Esté muy atento a lo que compra. No deje que le vendan lo que no es adecuado a su perfil, compre sólo cuando haya entendido muy bien el funcionamiento del producto que le ofrecen y comprenda el riesgo que asume con él y los posibles beneficios que puede llegar a obtener. En un depósito usted debe conocer cuánto va a ganar, no cuanto podría ganar. La diferencia es sutil, pero no baladí.

Fondos de Inversión.

Estudie con detalle los Fondos. Déjese aconsejar sólo por expertos. Y tenga en cuenta que en estos casos los expertos no suelen ser los que lo parecen por el mero hecho de recibirles detrás del mostrador de un banco. Si quiere trabajar con fondos busque la ayuda de asesores financieros titulados y reconocidos con las certificaciones europeas vigentes. Todos los demás no le deben ofrecer ninguna garantía. Escape de ellos.
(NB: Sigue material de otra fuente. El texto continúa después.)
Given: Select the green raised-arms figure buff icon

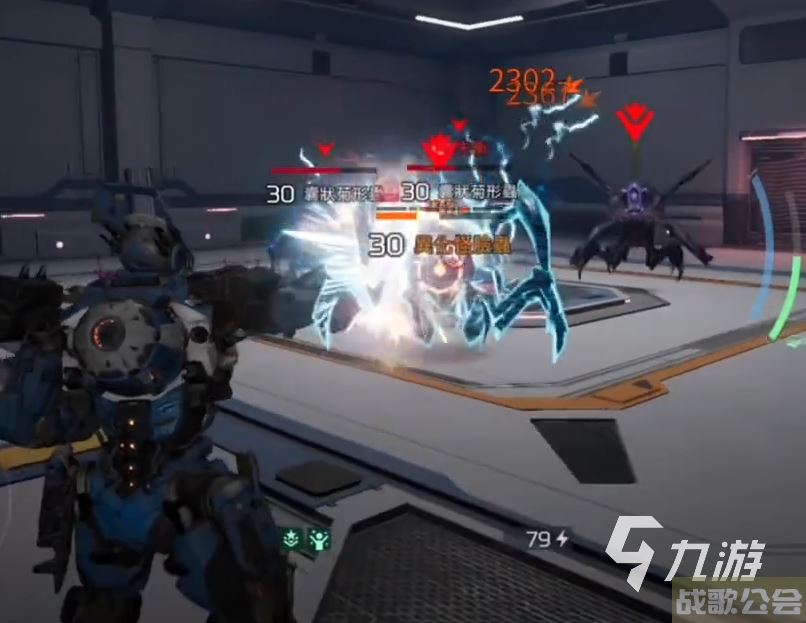Looking at the screenshot, I should (318, 538).
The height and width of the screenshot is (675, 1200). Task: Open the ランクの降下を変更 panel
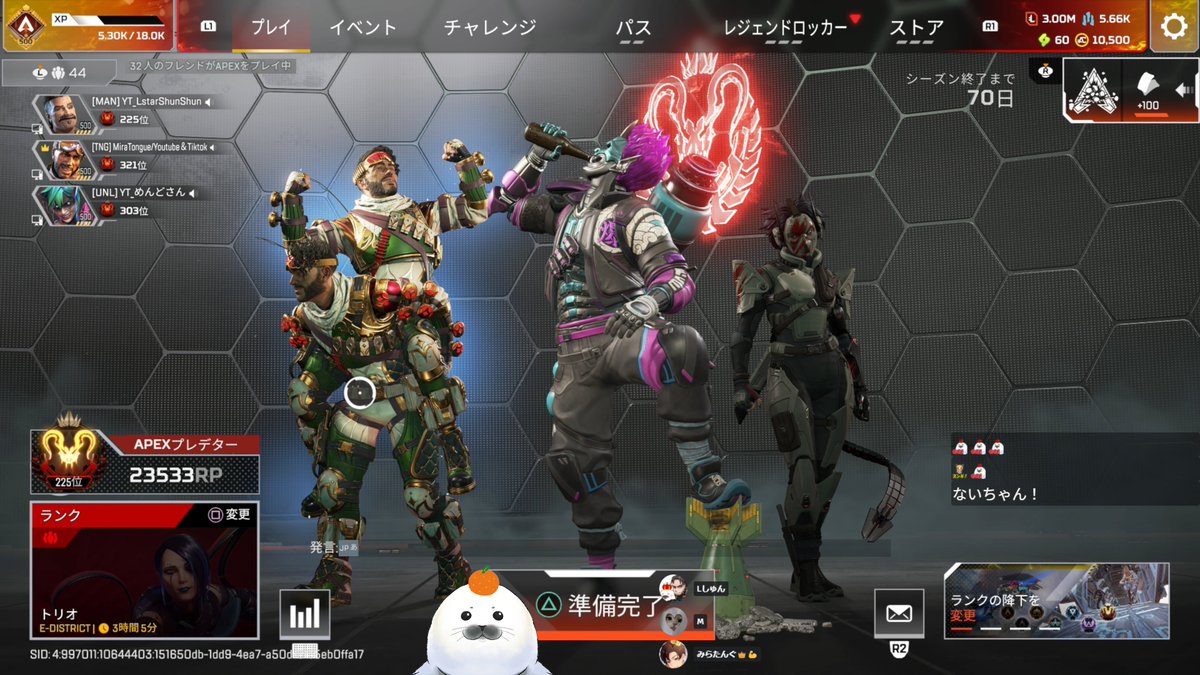click(x=1056, y=600)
Igualmente escape de los fondos estrella ofertados por los grandes bancos ya que generalmente suelen ser los que ellos tienen en campaña en ese momento, no teniendo que ser necesariamente ni los mejores ni los más adecuados para usted. Eso sí, con seguridad serán los más adecuados para su banco. Ellos siempre quieren ganar… ¿Y usted? Si la respuesta es afirmativa entonces estudie, busque y compare. Luche por salvaguardar su capital con la misma fuerza y apasionamiento que lo ha hecho para conseguirlo.
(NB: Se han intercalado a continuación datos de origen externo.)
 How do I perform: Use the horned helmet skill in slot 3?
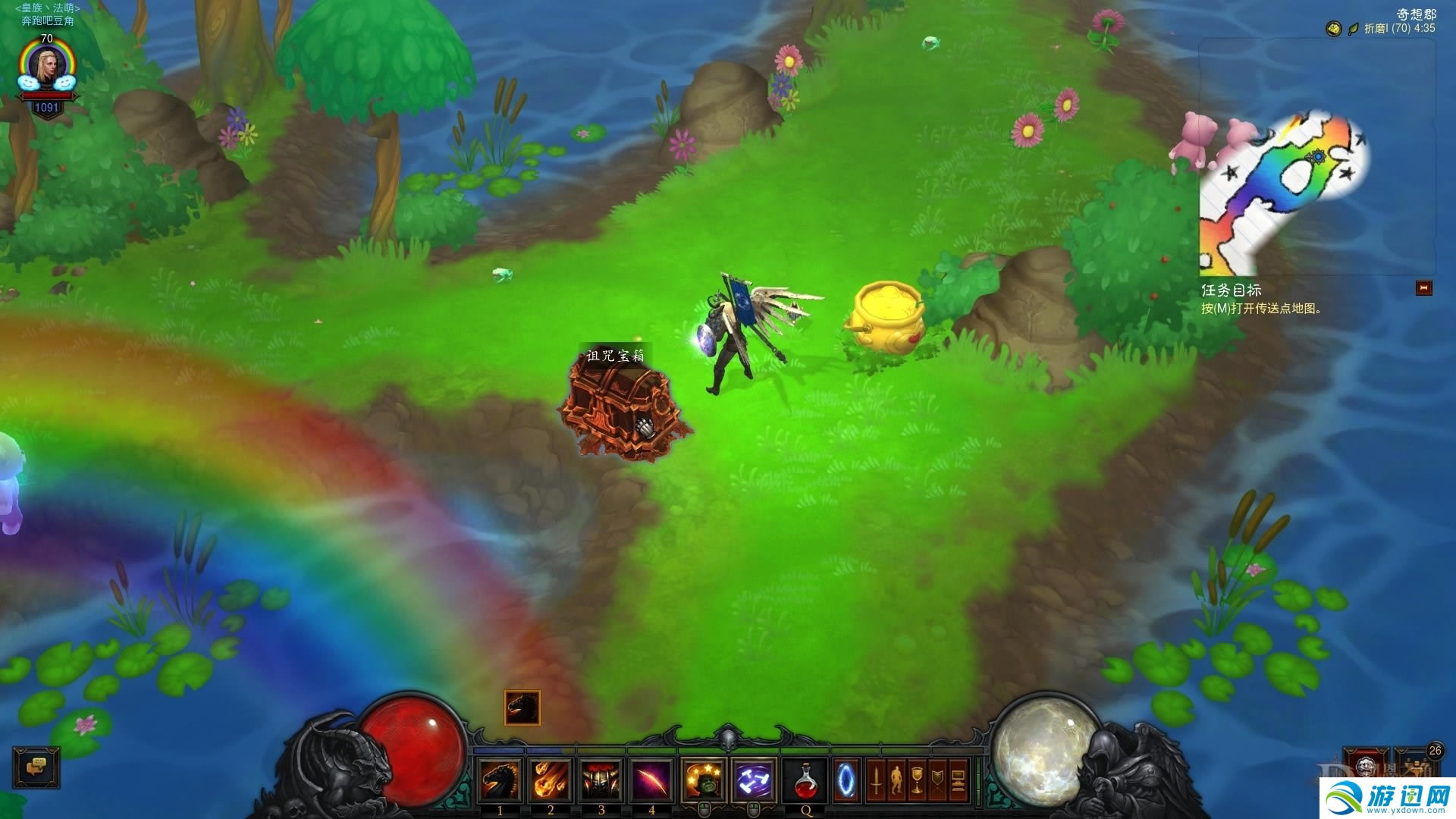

Evidentemente los fondos siguen siendo una buena alternativa de inversión a medio y largo plazo, pero recordando lo dicho anteriormente y sabiendo escoger entre los miles (sí, miles) que existen en el mercado actual. Nuevamente le recordamos que busque la ayuda experta de un asesor financiero titulado.

Otro aspecto que debe tener en cuenta a la hora de contratar un fondo de inversión, es el tema recurrente de las comisiones, que en los bancos más conocidos suelen ser más elevadas que en las gestoras independientes. Debe por tanto valorar nuevamente este nuevo elemento a la hora de decidirse por un fondo determinado. Controle las comisiones que paga.

El Riesgo.

Mucha atención al Riesgo. Y el riesgo, expresado de una forma contundente, no es otra cosa que la posibilidad real de poder perder todo su capital, toda su inversión. En la actualidad, gracias a las actuaciones de los ciudadanos, bien de forma particular o a través de organizaciones de consumidores se va consiguiendo, poco a poco, que las entidades de crédito informen a sus potenciales clientes del riesgo o riesgos que pueden correr al contratar algunos productos financieros. De esta forma el estado ha tenido que tomar cartas en el asunto.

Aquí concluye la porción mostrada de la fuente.